Wpis do dokumentacji
Lekarz praktykujący samodzielnie, a także zakład opieki zdrowotnej udzielający świadczeń zdrowotnych w warunkach ambulatoryjnych ma obowiązek dokonywać adnotacji o przepisanych lekach lub materiałach medycznych w części historii zdrowia i choroby dotyczącej porad ambulatoryjnych lub wizyt domowych. Treść takiej adnotacji nie została określona przez przepisy. Biorąc jednak pod uwagę dobro pacjenta oraz cel, w jakim prowadzi się dokumentację medyczną, należy przyjąć, że adnotacja powinna być na tyle szczegółowa, aby umożliwiała odtworzenie i skontrolowanie dotychczasowego przebiegu leczenia oraz jego kontynuację. Powinna zatem zawierać nazwy przepisanych leków, ich ilość oraz sposób dawkowania, ponieważ recepty, na których informacje te się znajdują, nie są dołączane do dokumentacji.
W szpitalu informacje o zaleceniach lekarskich wpisuje się w historii choroby w części dotyczącej przebiegu hospitalizacji. Lekarz prowadzący leczenie lub sprawujący opiekę dokonuje odpowiednich wpisów w kartach zleceń lekarskich, a osoba wykonująca zlecenie dokonuje adnotacji o jego wykonaniu. Ponadto w karcie informacyjnej z leczenia szpitalnego podaje się adnotację o lekach i materiałach medycznych, zapisanych na receptach wystawionych pacjentowi.
Warunki funduszu
Dodatkowy warunek ordynacji lekarskiej określony został przez Narodowy Fundusz Zdrowia dla świadczeniodawców uprawnionych do wystawiania recept refundowanych. Zgodnie z nim ,świadczeniodawca odpowiedzialny jest nie tylko za ordynowanie leków zgodnie z przepisami, ale i z uwzględnieniem zasady nieprzekraczania granic koniecznej potrzeby. Warunek ten obliguje świadczeniodawcę do szczególnej powściągliwości w ordynowaniu leków refundowanych. Wykluczone jest zatem wystawianie recept refundowanych na życzenie pacjenta, czy też - jak to określają lekarze - na podstawie wywiadu, bez dokonania diagnozy potwierdzającej konieczność stosowania leku albo bez zapoznania się z aktualną dokumentacją medyczną, z której konieczność taka wynika.

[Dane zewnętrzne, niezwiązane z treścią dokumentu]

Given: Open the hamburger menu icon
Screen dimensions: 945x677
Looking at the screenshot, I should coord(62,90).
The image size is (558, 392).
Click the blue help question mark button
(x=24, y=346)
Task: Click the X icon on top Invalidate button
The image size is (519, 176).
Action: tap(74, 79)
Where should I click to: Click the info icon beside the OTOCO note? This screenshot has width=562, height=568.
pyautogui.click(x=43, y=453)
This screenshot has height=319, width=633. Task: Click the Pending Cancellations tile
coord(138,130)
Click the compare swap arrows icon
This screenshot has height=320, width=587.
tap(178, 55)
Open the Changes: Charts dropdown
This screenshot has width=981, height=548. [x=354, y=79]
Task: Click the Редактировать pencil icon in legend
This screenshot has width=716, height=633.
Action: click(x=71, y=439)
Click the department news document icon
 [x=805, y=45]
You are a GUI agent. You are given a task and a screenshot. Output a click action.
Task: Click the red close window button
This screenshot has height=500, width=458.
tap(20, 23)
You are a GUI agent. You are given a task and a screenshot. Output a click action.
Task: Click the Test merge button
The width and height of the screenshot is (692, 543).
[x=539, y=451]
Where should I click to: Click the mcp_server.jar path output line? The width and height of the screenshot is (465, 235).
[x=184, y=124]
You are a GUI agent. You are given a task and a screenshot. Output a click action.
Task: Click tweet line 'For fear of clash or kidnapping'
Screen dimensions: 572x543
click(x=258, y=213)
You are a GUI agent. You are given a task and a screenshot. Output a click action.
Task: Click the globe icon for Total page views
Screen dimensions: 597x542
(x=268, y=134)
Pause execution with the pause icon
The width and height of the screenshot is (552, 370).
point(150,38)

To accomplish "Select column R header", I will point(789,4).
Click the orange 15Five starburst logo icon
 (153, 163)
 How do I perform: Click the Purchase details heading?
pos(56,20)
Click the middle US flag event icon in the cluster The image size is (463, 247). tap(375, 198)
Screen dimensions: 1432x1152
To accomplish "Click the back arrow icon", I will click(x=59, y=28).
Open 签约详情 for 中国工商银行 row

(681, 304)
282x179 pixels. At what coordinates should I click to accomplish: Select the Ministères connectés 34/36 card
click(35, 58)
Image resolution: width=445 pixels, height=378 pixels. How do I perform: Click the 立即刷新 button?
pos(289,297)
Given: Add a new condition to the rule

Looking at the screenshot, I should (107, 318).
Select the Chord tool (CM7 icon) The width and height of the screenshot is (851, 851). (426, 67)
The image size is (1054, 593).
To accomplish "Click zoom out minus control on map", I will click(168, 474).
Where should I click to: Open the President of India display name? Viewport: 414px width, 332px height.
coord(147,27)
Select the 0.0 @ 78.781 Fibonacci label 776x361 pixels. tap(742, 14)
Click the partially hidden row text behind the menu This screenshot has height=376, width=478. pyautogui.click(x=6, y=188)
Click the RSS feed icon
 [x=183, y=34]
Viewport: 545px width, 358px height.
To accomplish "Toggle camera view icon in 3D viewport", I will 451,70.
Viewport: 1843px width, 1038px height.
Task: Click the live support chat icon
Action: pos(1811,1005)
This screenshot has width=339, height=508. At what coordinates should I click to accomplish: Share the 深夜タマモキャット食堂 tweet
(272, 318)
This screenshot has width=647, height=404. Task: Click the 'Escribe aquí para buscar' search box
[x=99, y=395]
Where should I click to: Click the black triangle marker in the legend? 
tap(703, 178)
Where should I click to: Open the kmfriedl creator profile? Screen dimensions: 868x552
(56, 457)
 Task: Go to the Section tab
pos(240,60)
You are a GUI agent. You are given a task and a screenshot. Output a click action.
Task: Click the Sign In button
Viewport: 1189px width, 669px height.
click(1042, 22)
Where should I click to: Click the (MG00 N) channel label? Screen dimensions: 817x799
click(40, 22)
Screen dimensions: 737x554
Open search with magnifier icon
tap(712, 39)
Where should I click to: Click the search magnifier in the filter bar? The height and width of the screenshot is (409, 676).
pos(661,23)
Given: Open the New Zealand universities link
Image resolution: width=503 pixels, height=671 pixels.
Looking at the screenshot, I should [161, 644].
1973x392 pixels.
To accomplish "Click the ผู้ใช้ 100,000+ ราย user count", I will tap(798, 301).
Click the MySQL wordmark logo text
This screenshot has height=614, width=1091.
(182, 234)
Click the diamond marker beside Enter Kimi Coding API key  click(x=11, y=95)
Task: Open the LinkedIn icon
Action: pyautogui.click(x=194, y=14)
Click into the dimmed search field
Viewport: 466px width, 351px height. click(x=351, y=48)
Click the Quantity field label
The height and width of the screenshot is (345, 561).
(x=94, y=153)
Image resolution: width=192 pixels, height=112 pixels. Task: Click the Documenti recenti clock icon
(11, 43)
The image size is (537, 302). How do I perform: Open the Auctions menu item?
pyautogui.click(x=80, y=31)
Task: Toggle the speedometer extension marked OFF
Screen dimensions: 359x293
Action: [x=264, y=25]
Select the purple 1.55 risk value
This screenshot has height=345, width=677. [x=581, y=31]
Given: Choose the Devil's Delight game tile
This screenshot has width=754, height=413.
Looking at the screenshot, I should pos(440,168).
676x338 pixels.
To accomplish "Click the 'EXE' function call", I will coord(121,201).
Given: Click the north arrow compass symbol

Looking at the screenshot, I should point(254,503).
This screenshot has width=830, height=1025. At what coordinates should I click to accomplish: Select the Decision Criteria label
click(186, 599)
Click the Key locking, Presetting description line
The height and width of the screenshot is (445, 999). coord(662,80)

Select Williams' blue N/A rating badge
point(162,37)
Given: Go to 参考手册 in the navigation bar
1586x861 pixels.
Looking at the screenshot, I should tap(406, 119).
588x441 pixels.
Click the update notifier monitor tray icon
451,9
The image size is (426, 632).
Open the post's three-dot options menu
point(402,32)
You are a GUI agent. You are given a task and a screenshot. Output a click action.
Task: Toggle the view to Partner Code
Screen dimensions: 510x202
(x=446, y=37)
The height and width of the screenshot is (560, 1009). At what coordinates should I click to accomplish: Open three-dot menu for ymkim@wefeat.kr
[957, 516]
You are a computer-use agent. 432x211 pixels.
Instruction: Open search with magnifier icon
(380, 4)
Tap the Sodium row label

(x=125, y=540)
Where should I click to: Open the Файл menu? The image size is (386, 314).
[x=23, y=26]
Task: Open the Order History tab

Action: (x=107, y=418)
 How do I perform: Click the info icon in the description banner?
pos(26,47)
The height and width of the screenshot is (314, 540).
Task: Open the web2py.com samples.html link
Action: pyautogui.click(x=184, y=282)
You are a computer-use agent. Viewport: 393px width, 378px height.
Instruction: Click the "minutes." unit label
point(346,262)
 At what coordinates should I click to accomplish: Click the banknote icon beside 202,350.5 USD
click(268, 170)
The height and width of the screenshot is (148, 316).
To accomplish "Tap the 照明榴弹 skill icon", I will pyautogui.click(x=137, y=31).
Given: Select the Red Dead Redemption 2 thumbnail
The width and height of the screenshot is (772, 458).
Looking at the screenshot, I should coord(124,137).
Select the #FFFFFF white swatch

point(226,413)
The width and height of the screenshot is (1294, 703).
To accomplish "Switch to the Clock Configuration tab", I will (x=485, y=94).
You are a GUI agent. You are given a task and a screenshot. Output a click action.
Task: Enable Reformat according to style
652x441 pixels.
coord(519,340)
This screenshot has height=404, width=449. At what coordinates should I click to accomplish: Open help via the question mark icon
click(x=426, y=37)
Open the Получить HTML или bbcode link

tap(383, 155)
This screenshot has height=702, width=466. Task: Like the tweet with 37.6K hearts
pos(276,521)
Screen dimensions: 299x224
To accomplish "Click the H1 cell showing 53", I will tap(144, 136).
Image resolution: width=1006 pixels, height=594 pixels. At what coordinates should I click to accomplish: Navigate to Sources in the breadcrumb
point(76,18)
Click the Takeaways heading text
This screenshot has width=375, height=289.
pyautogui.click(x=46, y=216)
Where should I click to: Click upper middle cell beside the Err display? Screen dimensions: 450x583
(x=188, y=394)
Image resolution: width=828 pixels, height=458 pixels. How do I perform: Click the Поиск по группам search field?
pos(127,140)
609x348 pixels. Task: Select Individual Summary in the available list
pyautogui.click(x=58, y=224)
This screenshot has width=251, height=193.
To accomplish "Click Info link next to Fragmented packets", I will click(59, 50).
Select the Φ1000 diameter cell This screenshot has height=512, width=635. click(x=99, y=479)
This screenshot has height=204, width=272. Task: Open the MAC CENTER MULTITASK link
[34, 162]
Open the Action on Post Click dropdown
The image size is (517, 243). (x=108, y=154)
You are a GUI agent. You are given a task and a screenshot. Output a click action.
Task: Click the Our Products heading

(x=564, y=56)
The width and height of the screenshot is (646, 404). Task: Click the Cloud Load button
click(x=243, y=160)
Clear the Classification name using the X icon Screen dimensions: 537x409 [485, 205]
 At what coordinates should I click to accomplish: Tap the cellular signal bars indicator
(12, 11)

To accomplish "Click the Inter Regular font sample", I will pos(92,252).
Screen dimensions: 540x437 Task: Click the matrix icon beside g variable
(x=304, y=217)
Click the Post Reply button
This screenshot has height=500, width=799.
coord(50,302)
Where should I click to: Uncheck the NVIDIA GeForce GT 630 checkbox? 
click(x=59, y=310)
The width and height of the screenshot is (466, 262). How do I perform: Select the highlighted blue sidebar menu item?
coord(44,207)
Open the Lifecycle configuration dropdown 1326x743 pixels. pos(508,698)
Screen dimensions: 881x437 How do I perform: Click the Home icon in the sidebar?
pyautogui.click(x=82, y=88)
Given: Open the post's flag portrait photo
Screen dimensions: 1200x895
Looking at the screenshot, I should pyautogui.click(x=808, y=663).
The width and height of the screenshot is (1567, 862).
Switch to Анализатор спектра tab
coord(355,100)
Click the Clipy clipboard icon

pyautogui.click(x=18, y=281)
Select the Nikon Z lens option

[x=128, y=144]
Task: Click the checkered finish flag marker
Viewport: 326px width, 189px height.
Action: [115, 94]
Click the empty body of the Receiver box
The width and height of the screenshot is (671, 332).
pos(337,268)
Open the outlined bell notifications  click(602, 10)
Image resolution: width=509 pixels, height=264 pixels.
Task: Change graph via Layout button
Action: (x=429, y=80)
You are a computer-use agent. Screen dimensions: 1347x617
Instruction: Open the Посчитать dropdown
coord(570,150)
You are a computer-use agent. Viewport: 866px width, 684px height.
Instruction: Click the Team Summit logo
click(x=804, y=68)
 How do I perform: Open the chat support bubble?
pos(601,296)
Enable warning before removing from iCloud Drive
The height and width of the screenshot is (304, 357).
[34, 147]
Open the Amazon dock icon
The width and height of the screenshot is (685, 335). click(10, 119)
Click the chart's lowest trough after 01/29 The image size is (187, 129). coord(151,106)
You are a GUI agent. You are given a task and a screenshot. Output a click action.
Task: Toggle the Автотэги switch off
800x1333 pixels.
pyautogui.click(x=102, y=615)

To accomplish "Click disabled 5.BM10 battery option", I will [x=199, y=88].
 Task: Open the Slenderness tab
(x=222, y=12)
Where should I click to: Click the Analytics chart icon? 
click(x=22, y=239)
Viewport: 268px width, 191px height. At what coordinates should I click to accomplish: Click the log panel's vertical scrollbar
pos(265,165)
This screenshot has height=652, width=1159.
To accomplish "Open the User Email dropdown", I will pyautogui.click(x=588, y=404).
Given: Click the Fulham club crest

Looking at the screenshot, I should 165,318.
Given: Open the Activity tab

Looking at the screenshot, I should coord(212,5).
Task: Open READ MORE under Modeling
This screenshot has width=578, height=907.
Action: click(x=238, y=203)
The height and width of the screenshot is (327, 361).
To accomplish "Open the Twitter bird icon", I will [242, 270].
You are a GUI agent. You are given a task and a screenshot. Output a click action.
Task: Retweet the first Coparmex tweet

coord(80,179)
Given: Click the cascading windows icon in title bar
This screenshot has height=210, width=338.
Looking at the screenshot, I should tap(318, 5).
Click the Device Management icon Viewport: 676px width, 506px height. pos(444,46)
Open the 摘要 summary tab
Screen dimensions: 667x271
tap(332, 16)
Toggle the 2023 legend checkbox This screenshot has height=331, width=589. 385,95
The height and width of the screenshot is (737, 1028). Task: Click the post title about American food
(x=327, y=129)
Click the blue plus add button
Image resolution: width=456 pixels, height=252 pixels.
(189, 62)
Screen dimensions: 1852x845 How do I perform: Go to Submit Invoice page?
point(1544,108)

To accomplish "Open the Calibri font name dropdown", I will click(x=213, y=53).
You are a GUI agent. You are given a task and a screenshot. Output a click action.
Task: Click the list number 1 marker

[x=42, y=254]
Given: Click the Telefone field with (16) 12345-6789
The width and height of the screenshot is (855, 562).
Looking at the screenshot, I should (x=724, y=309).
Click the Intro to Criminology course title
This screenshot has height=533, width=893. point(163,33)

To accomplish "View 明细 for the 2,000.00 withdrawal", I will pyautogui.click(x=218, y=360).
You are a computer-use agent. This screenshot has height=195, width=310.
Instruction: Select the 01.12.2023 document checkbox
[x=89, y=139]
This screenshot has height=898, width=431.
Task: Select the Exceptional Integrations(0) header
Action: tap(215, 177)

Narodowy Fundusz Zdrowia jest upoważniony do prowadzenia kontroli ordynacji lekarskich w stosunku do lekarzy i zakładów opieki zdrowotnej, z którymi zawarł umowy o udzielanie świadczeń zdrowotnych. Przedmiotem kontroli może być zasadność wyboru danego leku w danym przypadku. Kontrolę taką fundusz może przeprowadzić łącznie z kontrolą wystawiania recept refundowanych, która obejmuje badanie i ocenę prawidłowości działań lekarza wystawiającego receptę, a w szczególności zgodność danych umieszczanych na receptach z prowadzoną dokumentacją medyczną. Do danych tych należą dane dotyczące przepisanych leków.
Podstawa prawna:
1) art. 2 ust. 2 Kodeksu etyki lekarskiej,
2) art. 45 ustawy o zawodach lekarza i lekarza dentysty,
3) § 9 ust. 3 pkt 4 rozporządzenia Ministra Zdrowia z 30 lipca 2001 r. w sprawie rodzajów indywidualnej dokumentacji medycznej, sposobu jej prowadzenia oraz szczegółowych warunków jej udostępniania (Dz.U. nr 83, poz. 903),
4) § 14 ust. 1 pkt 3 i ust. 3, § 17 ust. 2 pkt 6 oraz § 33 ust. 4 pkt 5 rozporządzenia ministra zdrowia z 10 sierpnia 2001 r. w sprawie rodzajów dokumentacji medycznej w zakładach opieki zdrowotnej, sposobu jej prowadzenia oraz szczegółowych warunków jej udostępniania (Dz.U. nr 88, poz. 966, zm. Dz.U. z 2004 r., nr 219, poz. 2230),
5) § 18 ust. 1 warunków udzielania świadczeń opieki zdrowotnej - załącznik nr 2 do zarządzenia nr 5/2004 prezesa Narodowego Funduszu Zdrowia z 13 października 2004 r. w sprawie przyjęcia wzorów umów o udzielanie świadczeń opieki zdrowotnej w 2005 r.,
6) art. 64 ust. 1 pkt 3 i 4 ustawy z 27 sierpnia 2004 r. o świadczeniach opieki zdrowotnej finansowanych ze środków publicznych (Dz.U. nr 210, poz. 2135).